My dear brothers and sisters in Christ
Grace and Peace in God our Father and the Lord Jesus Christ in the prophetic power of the Spirit be with you. This Sunday’s gospel is a continuation on last Sunday’s gospel. Last Week, Jesus walked into his hometown and went immediately to the synagogue. He reads a passage from the prophet Isaiah, “The Spirit of the Lord is upon me, because he has anointed me to bring glad tidings to the poor. He has sent me to proclaim liberty to captives and recovery of sight to the blind, to let the oppressed go free, and to proclaim a year acceptable to the Lord.” As Jesus sat down to preach, he gave one of the shortest homilies in the history of organized religion, “Today, this scripture passage is fulfilled in your hearing.” This Sunday’s Gospel starts right up from that point and focuses on what happens next in the Synagogue.
It reminded me of a somewhat popular show on television now, especially popular among social scientists. The show is called “Intervention” and the premise of the show is that someone has become so addicted to some substance that they need their friends and family members to intervene for them in order to get them so they aren’t addicted. I’ve actually only seen one episode of this show involving someone hooked on huffing aerosol from computer dusting cans. One of the things they did on the show was show you just how addiction changes a person. The addict in the show I watched was a good student who seemed to have her whole life together until she got addicted to this drug. Then, it changed her. She let her whole life revolve around looking for the cans of aerosol and it affected her appearance, attention, speech and every other part of her life. It was hard for me to believe that it took the friends and family of this beautiful woman created in the image and likeness of God so long to do this, that they watched her spiral downward so that she was begging for food until they actually had the intervention.
Jesus in the Temple sort of has to do an intervention for the people there. His fame has spread everywhere as a miracle worker and, as he gets home, he probably thinks that he can start to tell them the central core of why he’s really there. He even goes to the heart of local religion, the synagogue, to do this. But, instead of being surrounded by serious religious folk who wanted to know what was really going on, instead of hearing the same faith statement that Simon Peter would eventually make, “You are the Christ, the Son of the Most High”, they turn to him to keep doing the healings and mighty acts that he has already done. And, when he tells them that he won’t, they get angry and threaten to kill him. Yet, Jesus was trying to tell them about how he had fulfilled the Old Testament prophecy by doing those healings, not just keep doing them.
There are times in our lives when we have to speak hard truths to people who would rather just have a good time, times of intervention. And, it’s much easier to just ignore these times and pretend that nothing is wrong. But, when we were baptized, we became part of the body of Christ and were called to be a prophet for the world. The prophetic role is first and foremost one of love, the love that Paul was talking about in the second reading today. It’s a love that is willing to tell a friend that he can’t hit his girlfriend. It’s a love that is willing to tell someone who has had too much to drink that she shouldn’t drive.
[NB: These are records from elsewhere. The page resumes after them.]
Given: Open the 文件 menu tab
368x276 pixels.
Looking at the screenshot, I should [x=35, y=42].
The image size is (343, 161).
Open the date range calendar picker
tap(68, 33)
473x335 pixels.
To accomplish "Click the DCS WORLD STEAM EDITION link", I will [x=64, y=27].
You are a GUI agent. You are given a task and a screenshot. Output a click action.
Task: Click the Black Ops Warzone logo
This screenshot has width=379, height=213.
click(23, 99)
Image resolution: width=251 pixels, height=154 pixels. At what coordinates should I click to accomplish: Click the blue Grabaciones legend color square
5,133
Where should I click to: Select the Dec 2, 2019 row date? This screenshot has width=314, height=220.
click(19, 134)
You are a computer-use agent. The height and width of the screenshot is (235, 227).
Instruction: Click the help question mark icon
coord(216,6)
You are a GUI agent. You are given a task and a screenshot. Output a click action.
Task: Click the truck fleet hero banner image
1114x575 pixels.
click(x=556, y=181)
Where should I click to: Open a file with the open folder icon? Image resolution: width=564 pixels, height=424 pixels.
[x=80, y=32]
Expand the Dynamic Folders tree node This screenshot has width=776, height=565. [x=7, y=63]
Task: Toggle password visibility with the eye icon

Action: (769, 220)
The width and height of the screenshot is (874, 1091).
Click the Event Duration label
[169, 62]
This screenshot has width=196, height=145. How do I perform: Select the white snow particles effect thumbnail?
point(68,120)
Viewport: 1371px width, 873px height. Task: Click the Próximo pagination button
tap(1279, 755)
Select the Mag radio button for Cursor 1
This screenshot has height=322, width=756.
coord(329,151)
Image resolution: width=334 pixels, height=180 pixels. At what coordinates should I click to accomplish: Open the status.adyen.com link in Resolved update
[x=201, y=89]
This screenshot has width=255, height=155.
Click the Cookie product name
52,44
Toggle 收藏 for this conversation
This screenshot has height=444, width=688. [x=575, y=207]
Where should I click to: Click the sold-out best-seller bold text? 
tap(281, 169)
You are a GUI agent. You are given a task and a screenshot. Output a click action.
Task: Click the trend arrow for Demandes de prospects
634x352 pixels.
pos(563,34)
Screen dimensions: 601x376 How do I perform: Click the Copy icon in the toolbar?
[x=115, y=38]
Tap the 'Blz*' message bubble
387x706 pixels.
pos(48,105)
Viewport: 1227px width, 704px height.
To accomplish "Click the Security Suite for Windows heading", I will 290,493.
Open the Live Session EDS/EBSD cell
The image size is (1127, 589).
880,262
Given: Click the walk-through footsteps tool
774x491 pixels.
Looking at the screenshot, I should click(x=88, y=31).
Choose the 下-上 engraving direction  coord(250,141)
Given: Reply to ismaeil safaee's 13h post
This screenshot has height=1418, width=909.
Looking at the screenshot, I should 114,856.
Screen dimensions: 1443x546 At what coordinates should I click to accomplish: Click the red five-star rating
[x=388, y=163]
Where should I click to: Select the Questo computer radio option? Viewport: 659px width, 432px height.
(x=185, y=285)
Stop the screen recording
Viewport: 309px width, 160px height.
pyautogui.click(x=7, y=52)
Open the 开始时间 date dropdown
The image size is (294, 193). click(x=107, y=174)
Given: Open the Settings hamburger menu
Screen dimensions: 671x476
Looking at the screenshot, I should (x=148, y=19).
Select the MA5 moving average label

And it’s a love that asks for the help of counselors, family, and friends when someone is addicted to drugs and alcohol. It’s not easy and, as we saw in the gospel, we can probably expect anger on the part of the person who needs the intervention. But, to paraphrase what St. Paul said in that second reading; When we were children, we used to talk like children, think like children, reason like children; when we became adults, we put aside childish things. Part of being an adult, part of being a prophet is being willing to lovingly help someone whose life is out of control.